Once these guys sold a bunch of mortgages, they sold them to investors, including the big commercial and investment banks all over the world, which bundled them up and sold them again. It was the unabated greed of these big financial institutions and their advisors that ultimately made them victims as well as perpetrators of the disaster. When their investments turned out to be worthless - or of unknown value - they started worrying about the accuracy of their balance sheets, stopped lending money to anyone, and turned to the government for help.
The government obliged with the most massive bailouts in U.S. history. You still with me? The bankers were a big part of the gang that caused the housing bubble in the first place, yet were the first ones to be rescued with our tax dollars. Seven-hundred-billion of them.
All but forgotten in the Treasury Department's frenzy to save Wall Street were those millions of homeowners who couldn't make their mortgage payments and whose homes were being seized in foreclosure at a pace not seen since the Great Depression of 1929.
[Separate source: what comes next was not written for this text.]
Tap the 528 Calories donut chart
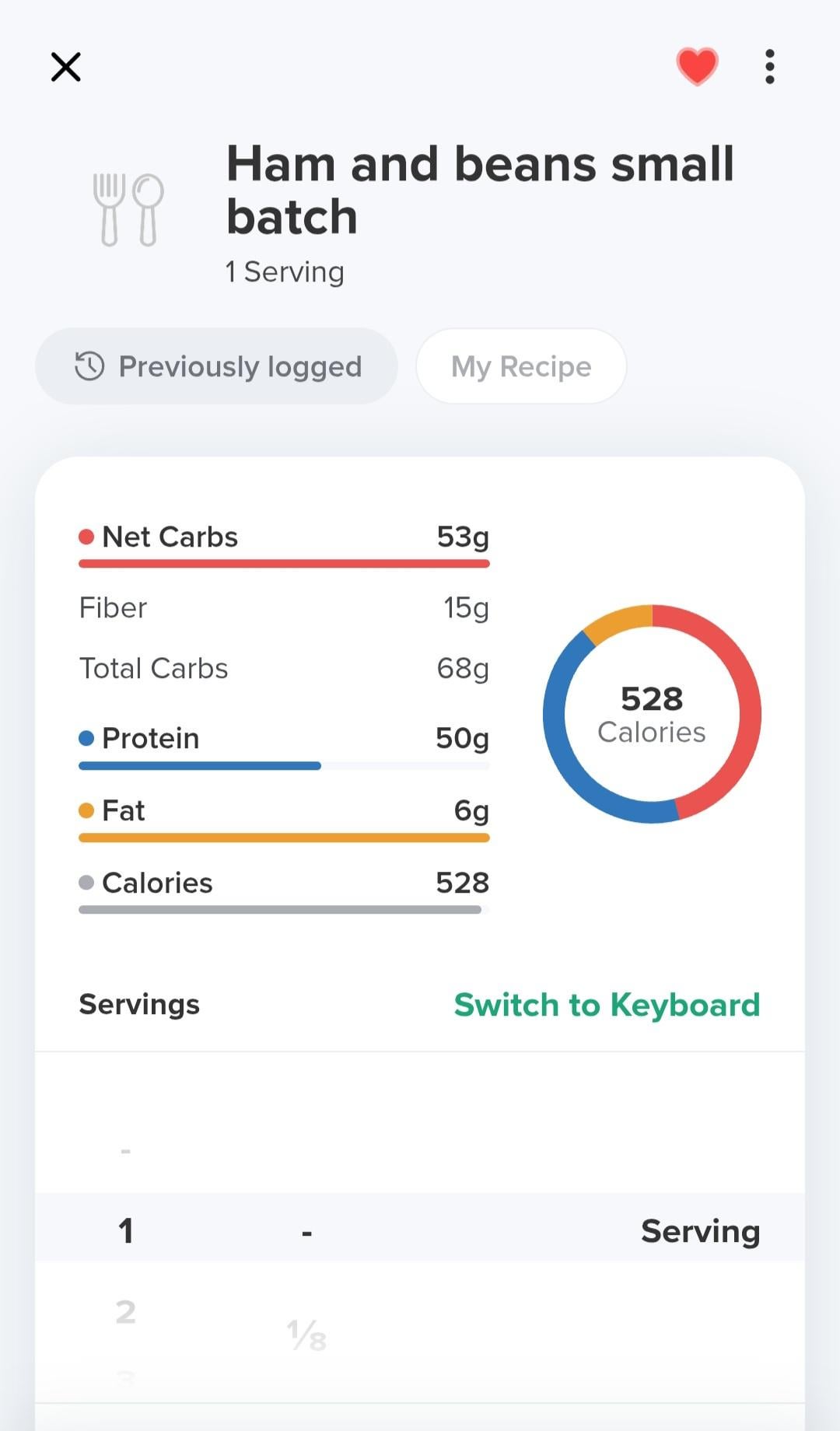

Treasury's rationale for pouring its billions into the nation's largest banks was to end the acute constipation in the credit markets. That bit of government largesse cost $350 billion. It came with no strings attached -- and no results either, unless you count using our tax dollars to acquire other banks and pay out dividends to shareholders. Meantime, these banks are still not lending - even to one another. Many are said to be "hoarding" money while waiting for another shoe to drop, and there is no indication that the flow of credit is likely to restart any time soon.
But there is at least one person who didn't forget where this mess started. And, for her trouble, she is being quietly dissed by the Bush Administration.
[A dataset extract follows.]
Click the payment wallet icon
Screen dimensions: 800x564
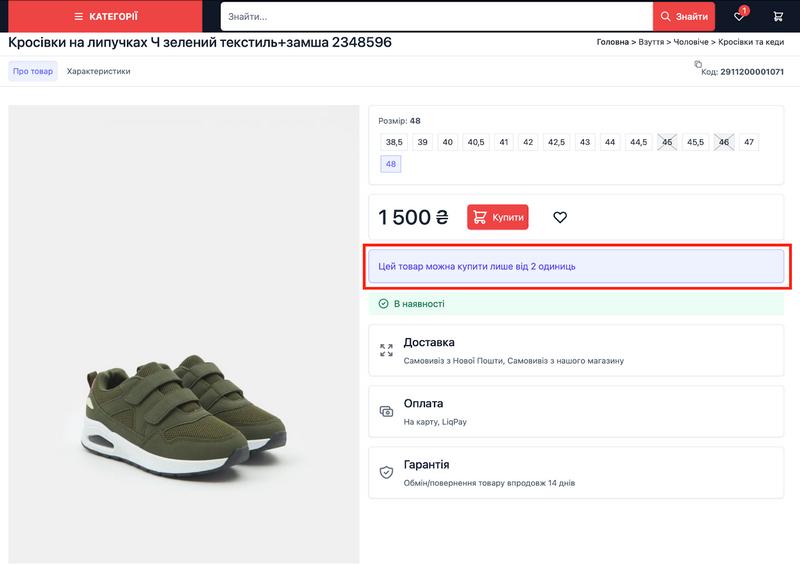386,411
She is Sheila Bair and her job is Chair of the Federal Deposit Insurance Corporation. The FDIC, started by Franklin Roosevelt as one of his recovery weapons after massive bank failures in the Great Depression, is the agency that provides Federal guarantees to depositors of banks that fail. When Washington woke up facing a protracted recession or worse, Bair's outfit quickly increased that insurance from $100,000 to $250,000 for each bank account. That's one of the very few positive and successful moves yet made.
Ironically, Sheila Bair was appointed by George W. Bush. The term of this self-described moderate Republican runs through 2011, meaning that W. can't fire her - though it appears he would if he could. She is currently far more popular with Democrats than she is with her own party's leaders. Or with Treasury Secretary Henry Paulson.
The reason: Bair has focused like a laser not on propping up banks but on rescuing homeowners. Her objective is to help stem the tsunami of foreclosures now putting people out of their homes and decimating entire neighborhoods as house values continue to drop like stones.
Bair has put forward a proposal to use $24 billion of the government bailout funds to help 1.5 million borrowers avoid foreclosure by guaranteeing modified home loans through the end of next year. This move is being opposed by Paulson and the Bush administration. So now Bair finds herself locked in a so far mild-mannered but potentially ugly duel.
There are two key elements to the Bair proposal.
First, delinquent borrowers who are two months or more late can arrange to have their monthly payments reduced to 31 per cent of their gross monthly income. To achieve that result, mortgage rates could be set as low as 3 per cent for five years. The rate would increase annually by one percentage point until it reached the prevailing market rate. Loan terms could be extended for as long as 40 years.